• [Exercise prompt]: Although the records contain pictures, print none of them; print exactly the lines from the one with "This screenshot has width=500, height=461." through the last line.

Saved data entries
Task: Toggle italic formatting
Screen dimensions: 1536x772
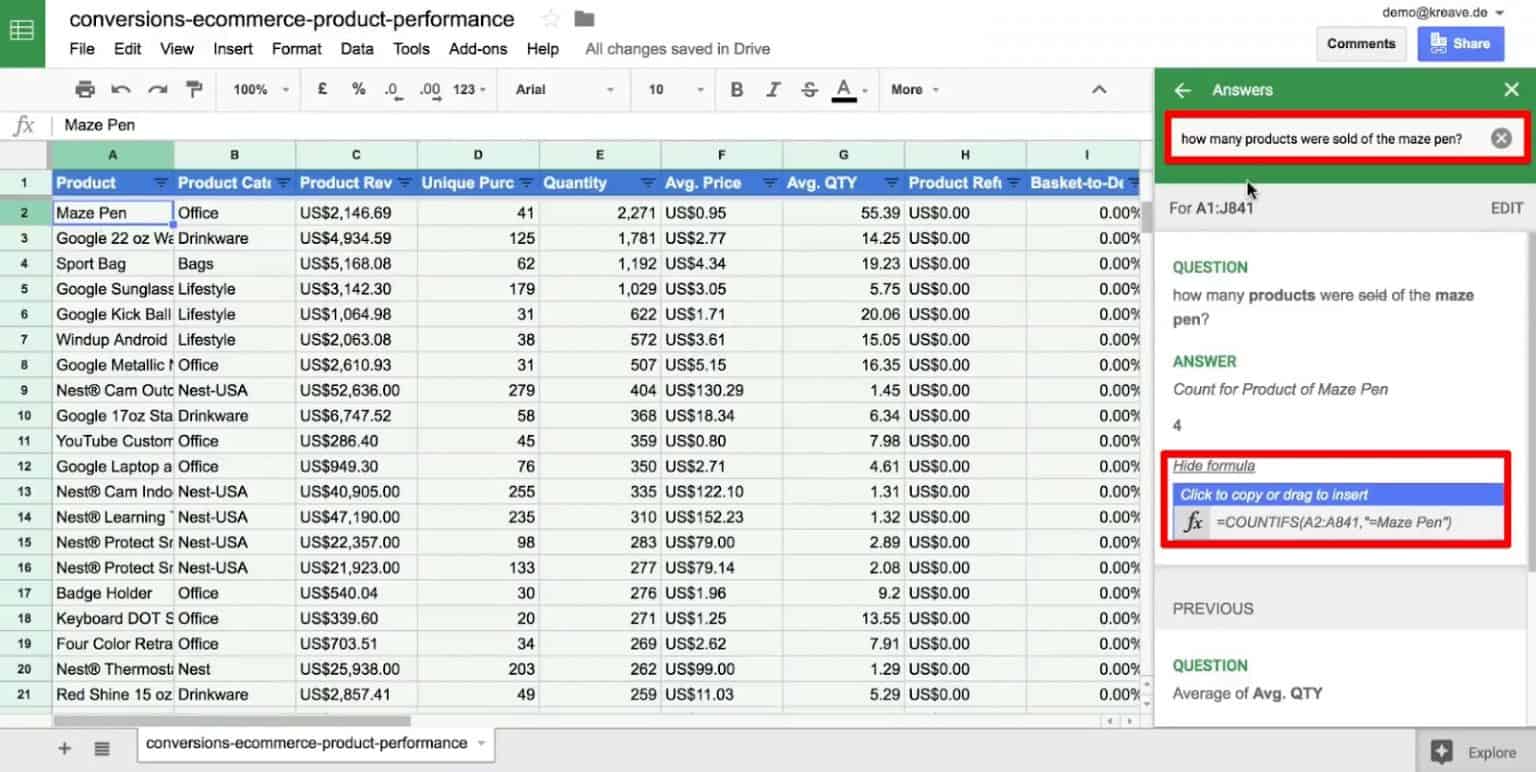Action: 773,89
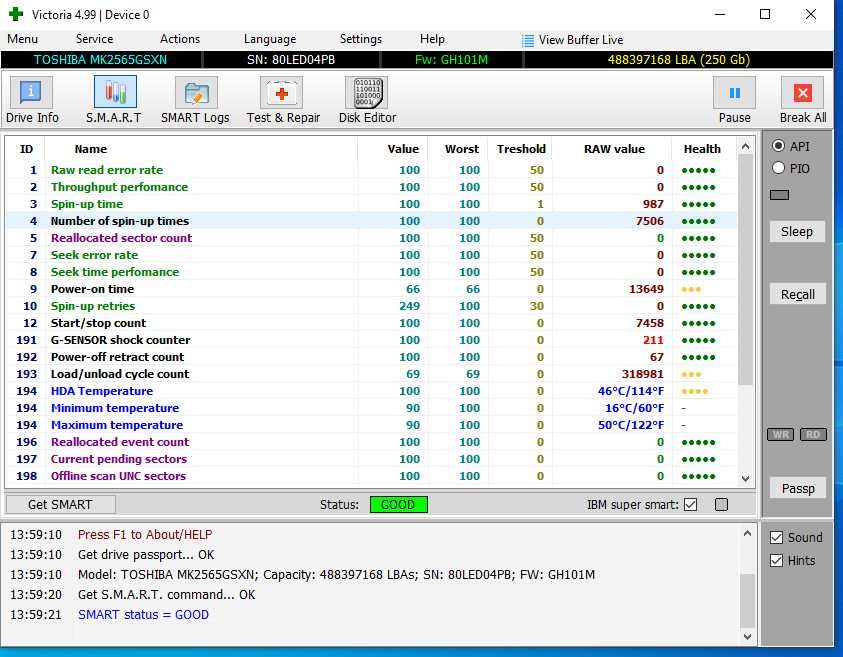Switch to Test & Repair tool

283,100
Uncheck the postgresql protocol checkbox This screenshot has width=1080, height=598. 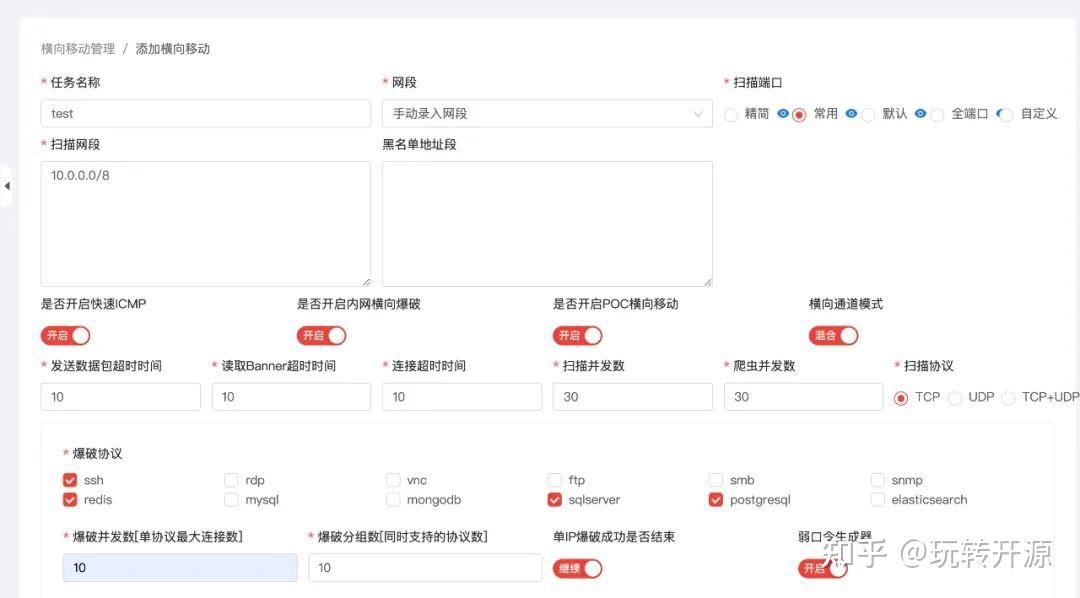pyautogui.click(x=716, y=500)
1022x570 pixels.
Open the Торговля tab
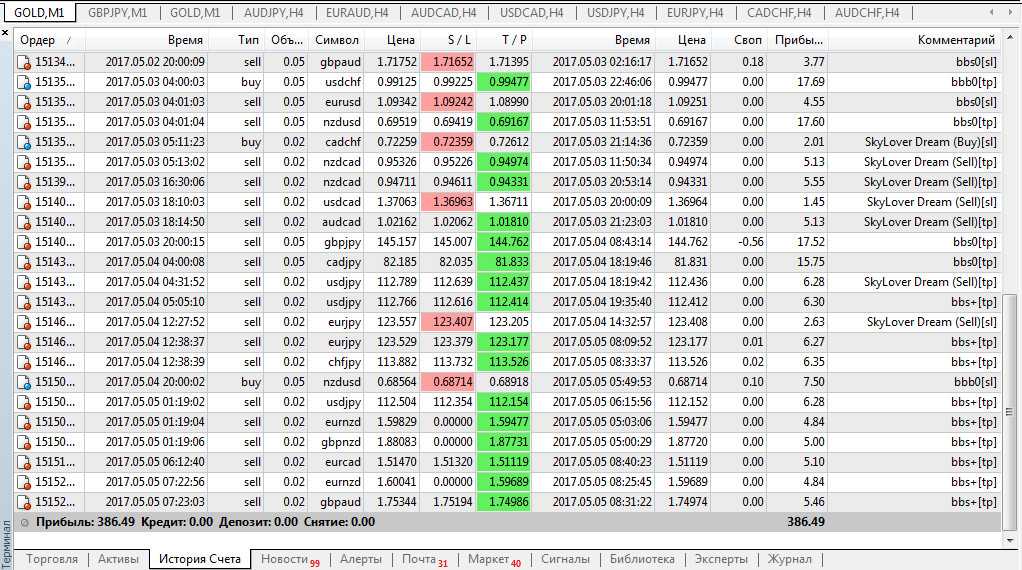point(51,559)
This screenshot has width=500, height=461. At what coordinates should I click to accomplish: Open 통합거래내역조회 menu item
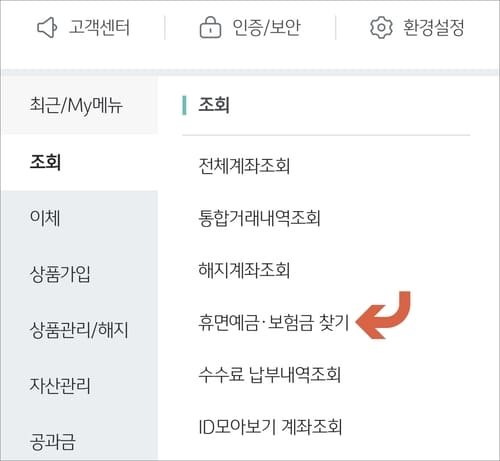coord(259,218)
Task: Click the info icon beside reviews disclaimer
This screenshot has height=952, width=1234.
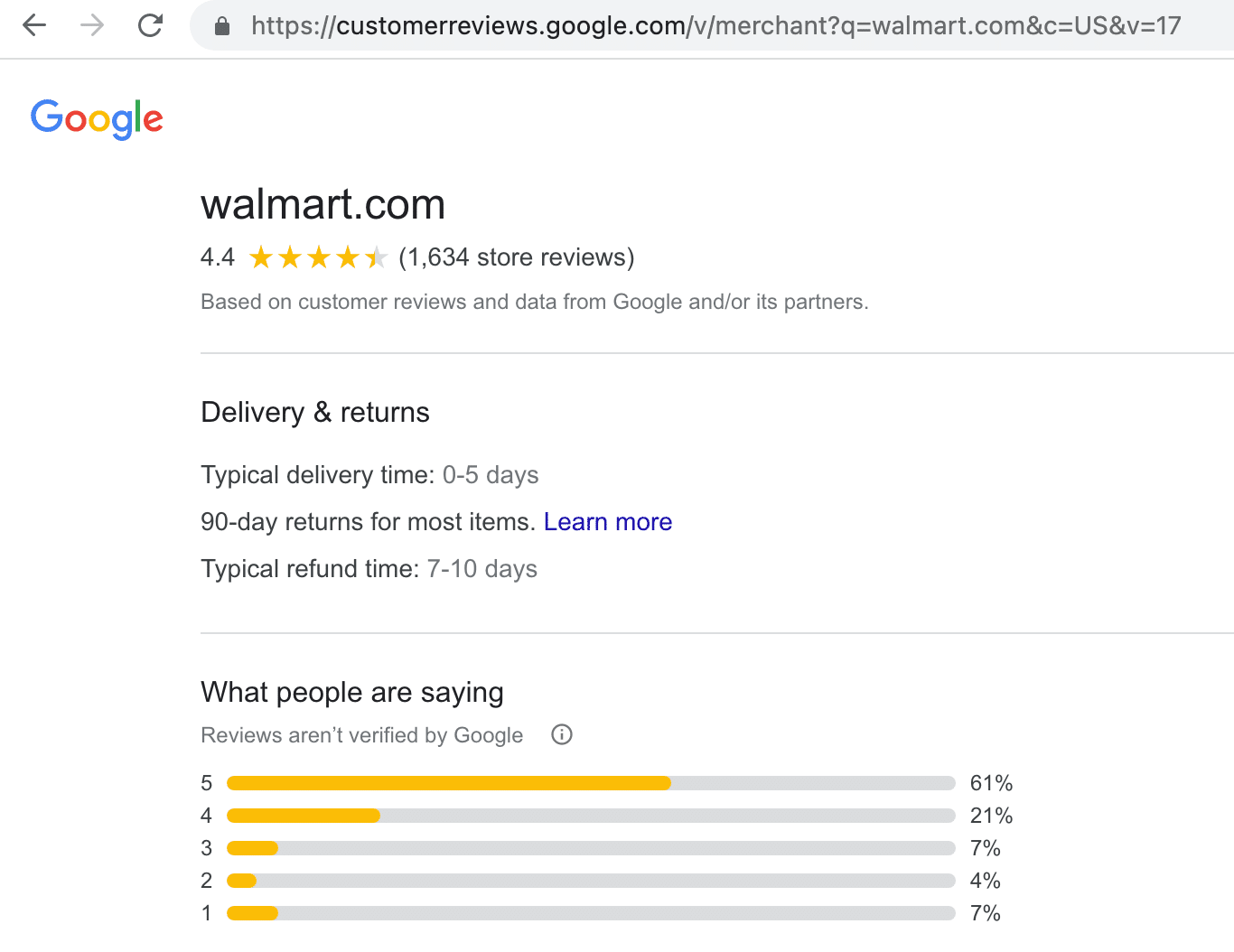Action: coord(562,734)
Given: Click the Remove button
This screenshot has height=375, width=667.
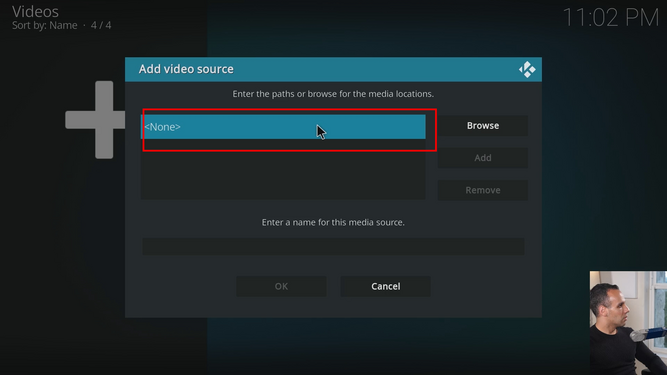Looking at the screenshot, I should tap(483, 190).
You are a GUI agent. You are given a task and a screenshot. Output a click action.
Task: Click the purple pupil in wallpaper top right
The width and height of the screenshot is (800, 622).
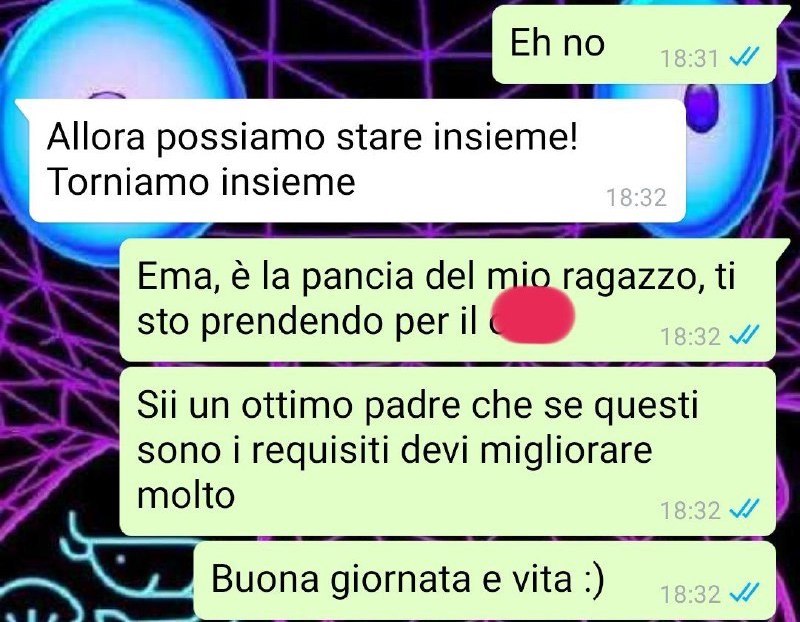pos(702,107)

• [Written answer]:
This screenshot has width=500, height=461. At what coordinates should I click to accomplish: Open 통합거래내역조회 menu item
coord(259,218)
Task: Click the info icon beside reviews disclaimer
This screenshot has height=952, width=1234.
Action: coord(562,734)
Given: Click the Remove button
This screenshot has height=375, width=667.
Looking at the screenshot, I should tap(483, 190).
You are a GUI agent. You are given a task and a screenshot. Output a click action.
Task: Click the purple pupil in wallpaper top right
The width and height of the screenshot is (800, 622).
pos(702,107)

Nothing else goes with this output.